初盆のお供えを配送で贈る場合は、品物だけを送るよりも、短い挨拶状やメッセージを添えると丁寧です。

送り状や添え状には、長い文章を書く必要はありません。

このたびは初盆を迎えられるにあたり、心ばかりではございますが、お供えの品をお送りいたしました。

御仏前にお供えいただければ幸いです。

暑さ厳しき折、皆様どうぞご自愛くださいませ。

故人が好きだったものを送る場合は、次のように添えてもよいでしょう。

○○様がお好きだったお菓子をお送りいたしました。

御仏前にお供えいただければ幸いです。

ご家族の皆様も、どうぞお身体を大切にお過ごしください。

まとめ

初盆や新盆の家へ品物を贈る場合は、通常のお中元としてよりも、仏前へのお供えとして「御供」や「御供物」とする方が自然な場合があります。

現金を包む場合は「御仏前」や「御供物料」、提灯代として包む場合は「御提灯代」と書きます。

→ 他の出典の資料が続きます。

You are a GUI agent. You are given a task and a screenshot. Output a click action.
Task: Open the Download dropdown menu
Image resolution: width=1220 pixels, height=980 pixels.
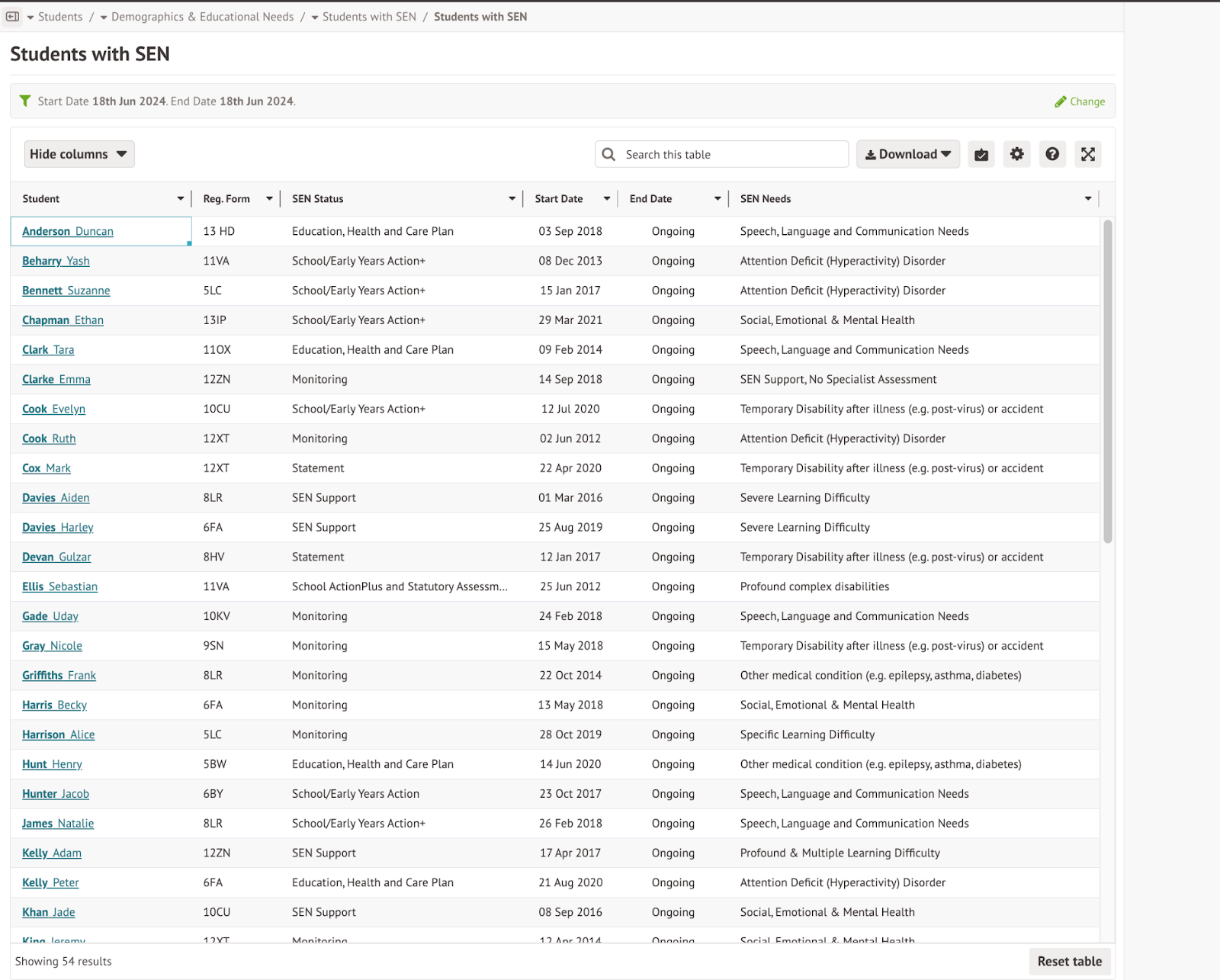coord(907,154)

水引は弔事用の結び切りを選び、地域によって黒白・黄白・双銀などを使い分けましょう。

お中元の時期と初盆が重なると迷いやすいですが、相手の状況や地域の慣習に合わせて、失礼のない形を選べば大丈夫です。

心ばかりの品に一言を添えて、故人を偲ぶ気持ちとご家族への気遣いを静かに伝えてみてください。